なのに、決して下品ではないのは気品あるその容姿のせいなのか……。
優作と言い、桜田家の血筋はこうも美形揃いなのかと思い知らされた。
「おい、吉岡を汚すな」
楓の指先が頬に触れる手前で、隣から咳払いと共に冷ややかな視線が彼女へ向けられる。
「失礼ね。汚してなんかないわよ、大人の所作を教えてあげているだけよ」
そんな優作に物怖じせずに、再び千晃に向かってウィンクを飛ばしてくる楓に背筋がゾワっとする感覚を覚えた。
「|一志《かずし》のくせに」
そんな千晃を余所に繰り広げられるやり取り。優作のボソッと吐き捨てるように呟いた一言で、楓の眉がピクリと上がる。
「ちょっと。あんた、今なんつった?」
「か・ず・し」
強調するように優作が呼んだ名前にテーブルが叩かれ、グラスが揺れる。
「その名前で呼ぶな、つっただろ‼」
綺麗な人からは想像もつかない、野太い声が響き渡り、愕然とする。明らかに楓さんから発せられた声で間違いない。そんな彼女の声が店の他の客にも聞こえたのか、『こらこら優作くん。楓ちゃんを怒らせんじゃないよー』と陽気な野次馬の声がする。
「やっぱり楓が男になるとこええっ……」
怖いと言っている割には声を震わせ、腹を抱えて笑っている。すぐ隣の千晃は、何処かのヤクザものが来たのかと怖気付いていたというのに……。

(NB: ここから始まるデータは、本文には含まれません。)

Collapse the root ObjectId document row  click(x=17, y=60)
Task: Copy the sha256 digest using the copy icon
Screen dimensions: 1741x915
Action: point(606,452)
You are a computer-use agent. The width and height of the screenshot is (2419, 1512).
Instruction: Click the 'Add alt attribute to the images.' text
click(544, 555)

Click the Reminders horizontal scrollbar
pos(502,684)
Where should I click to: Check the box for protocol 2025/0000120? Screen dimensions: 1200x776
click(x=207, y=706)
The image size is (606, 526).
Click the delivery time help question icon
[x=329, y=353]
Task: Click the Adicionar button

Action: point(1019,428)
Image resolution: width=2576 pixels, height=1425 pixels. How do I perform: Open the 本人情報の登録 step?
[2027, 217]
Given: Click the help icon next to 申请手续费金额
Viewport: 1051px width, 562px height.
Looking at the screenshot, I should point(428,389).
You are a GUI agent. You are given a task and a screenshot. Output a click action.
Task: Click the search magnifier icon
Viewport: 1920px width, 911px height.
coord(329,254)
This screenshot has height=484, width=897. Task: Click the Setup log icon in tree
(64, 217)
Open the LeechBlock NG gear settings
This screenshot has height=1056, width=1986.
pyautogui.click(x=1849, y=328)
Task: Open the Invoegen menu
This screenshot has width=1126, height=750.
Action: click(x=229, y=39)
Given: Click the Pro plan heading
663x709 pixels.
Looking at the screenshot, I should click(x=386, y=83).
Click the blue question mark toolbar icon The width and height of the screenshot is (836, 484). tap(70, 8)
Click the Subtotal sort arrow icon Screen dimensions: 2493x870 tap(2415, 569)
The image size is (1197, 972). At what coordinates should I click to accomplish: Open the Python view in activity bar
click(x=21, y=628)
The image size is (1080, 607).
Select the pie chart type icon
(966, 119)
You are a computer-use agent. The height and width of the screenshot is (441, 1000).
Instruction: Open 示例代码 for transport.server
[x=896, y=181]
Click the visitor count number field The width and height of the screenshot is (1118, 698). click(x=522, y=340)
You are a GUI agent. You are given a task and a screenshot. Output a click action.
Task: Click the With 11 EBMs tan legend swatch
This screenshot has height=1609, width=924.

「驚かせてごめんね、千晃くん。でも、今聞いた名前は絶対に忘れてね。あたしの名前は楓だから」
「はい……」
口元は笑っているけど目が笑っていない、彼女の訴えに大人しく頷くしかなかった。これ以上は深く訊かない方が、いいのかもしれないが、彼女の反応からして一志は、楓の本名なのだろうかと憶測が立てられる。